La police municipale de Bourgoin-Jallieu a constaté toute l’utilité de ce dispositif après une année d’utilisation. Les premiers résultats observés sont une baisse significative du nombre de vols et de braquages et une aide substantielle à la résolution de délits. Pour illustration, les forces de police observaient des phénomènes de violence répétitifs sur un parking de la ville. Dès que le système de vidéosurveillance a été installé, ces phénomènes ont complètement arrêté.
 
Comme le souligne la police municipale, en 2015, entre 800 et 1000 relectures de faits ont été pratiquées : vols dans les magasins, délinquance routière, enlèvements, incivilités, rixes et ivresse sur la voie publique. Sur cette même année, 30 extractions sur réquisition judicaire ont été opérées (preuves intégrées dans les dossiers de procédure judiciaire).
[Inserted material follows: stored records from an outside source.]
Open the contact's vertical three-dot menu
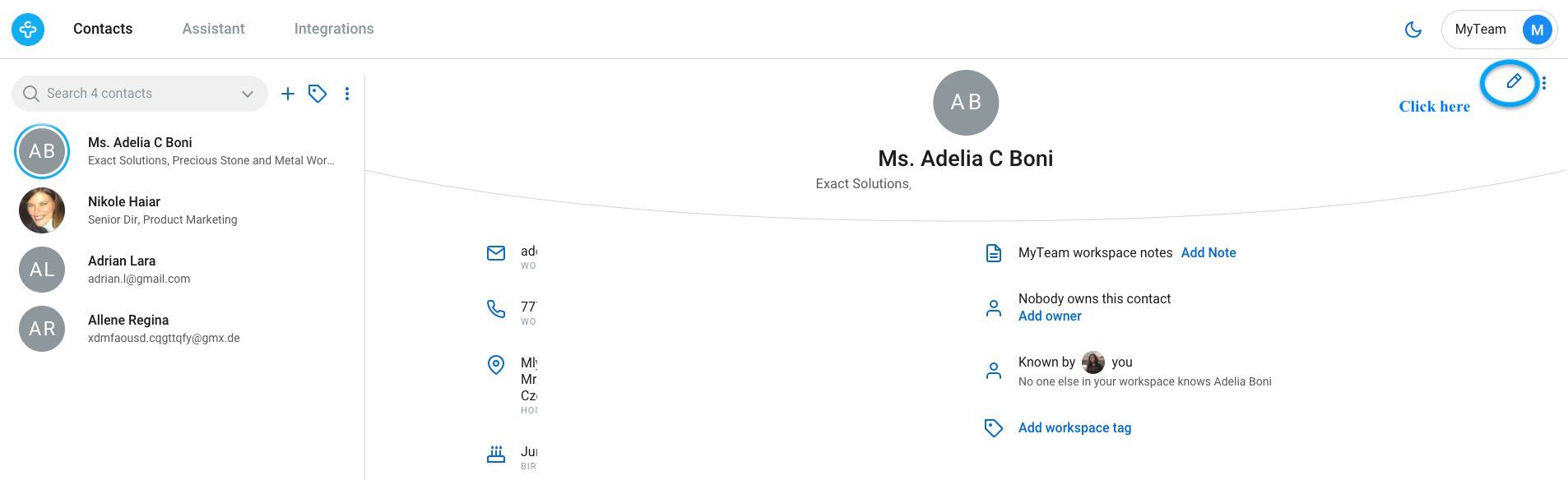The height and width of the screenshot is (480, 1568). tap(1544, 83)
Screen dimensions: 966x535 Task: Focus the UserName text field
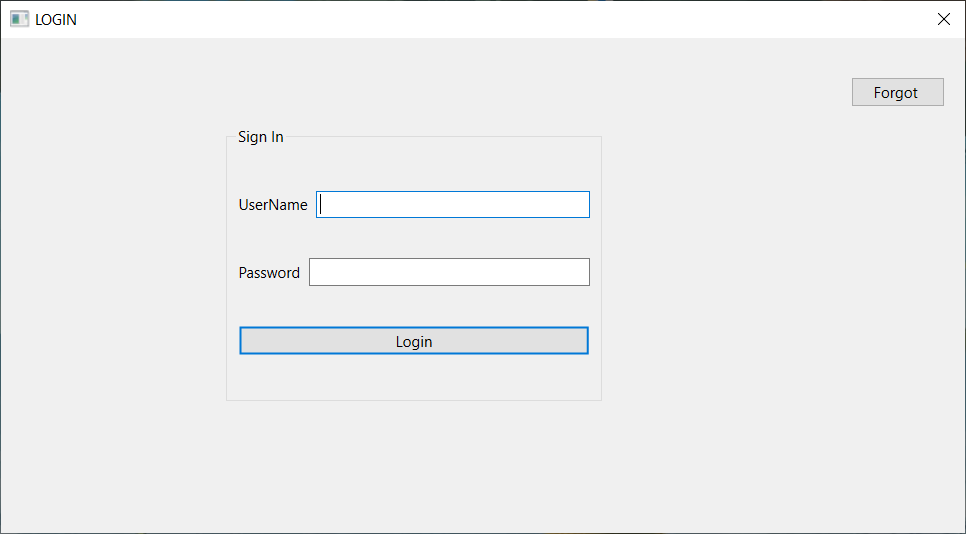453,205
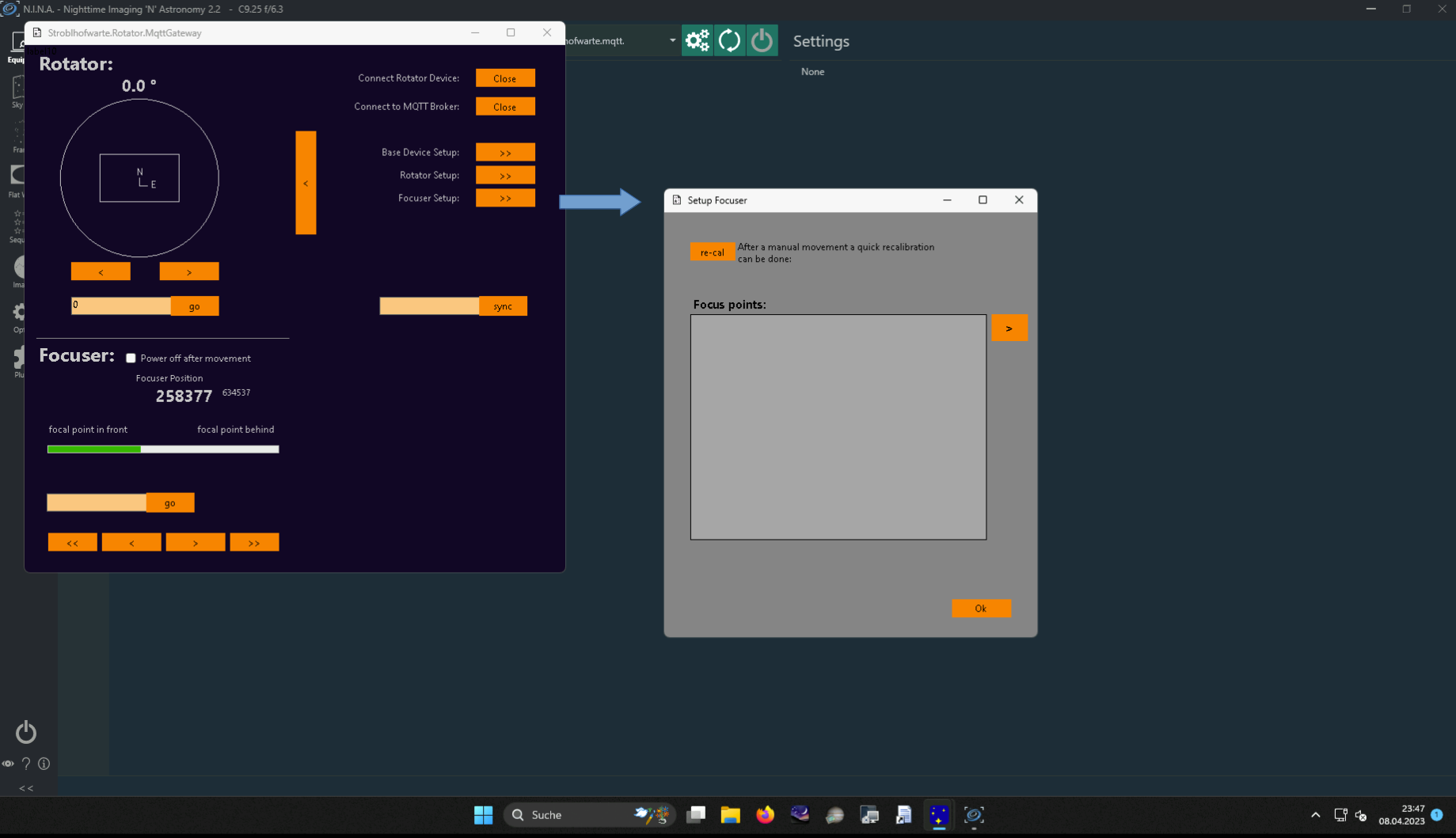Open the Options tab in sidebar
Screen dimensions: 1456x838
point(18,315)
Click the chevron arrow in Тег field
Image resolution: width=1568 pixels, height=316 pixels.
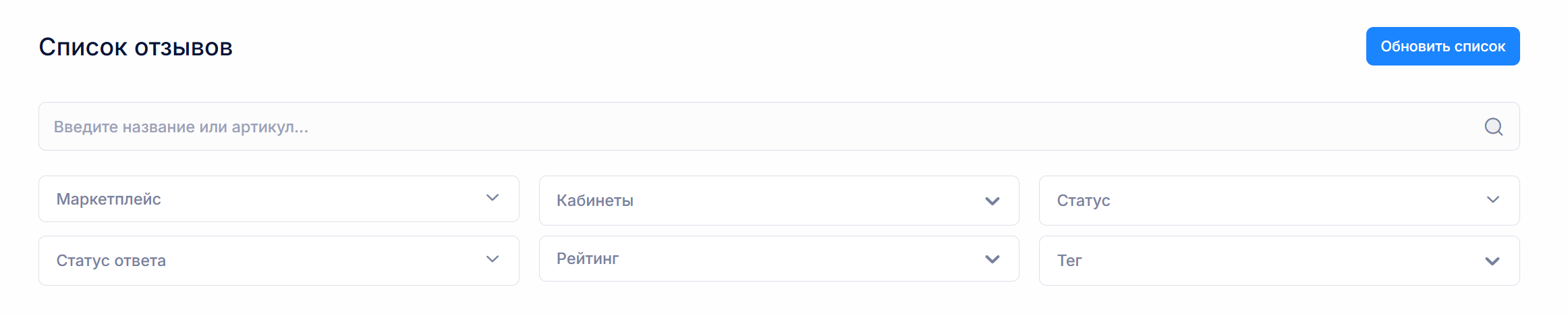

En comparaison, déjà 10 extractions ont été effectuées seulement entre janvier et février 2016.
 
Par ailleurs, il n’y a pas eu d’augmentation du nombre de plaintes entre 2014 et 2015. Le même nombre de faits de délinquance a été constaté sur la voie publique qu’en 2014. Le système de vidéosurveillance a permis de stabiliser les faits de délinquance publique, là où, dans les villes non-équipées, la tendance est à la hausse. 
 
La vidéosurveillance contribue également à la régulation de la circulation routière et à la régulation des flux routiers (gestion des flux, embouteillages) en permettant au vidéosurveillant d’alerter les patrouilles sur le terrain dès qu’un incident survient.
 
« Les perspectives de développement sont encourageantes avec une extension du système dès que le budget le permettra » confie Jean-Claude Pardal. « Nous avons également comme objectif à moyen terme la présence d’un 2ème opérateur derrière les écrans de contrôle afin d’améliorer la réactivité de la police et de faire avancer plus rapidement les enquêtes » poursuit-il.

Enfin, un projet de création de Centre de Surveillance Urbaine Intercommunal avec les villes qui ont déjà leur propre système de vidéosurveillance (soit une vingtaine de communes dans la Capi) est en cours d’étude. Cela permettrait une mutualisation des moyens et des coûts.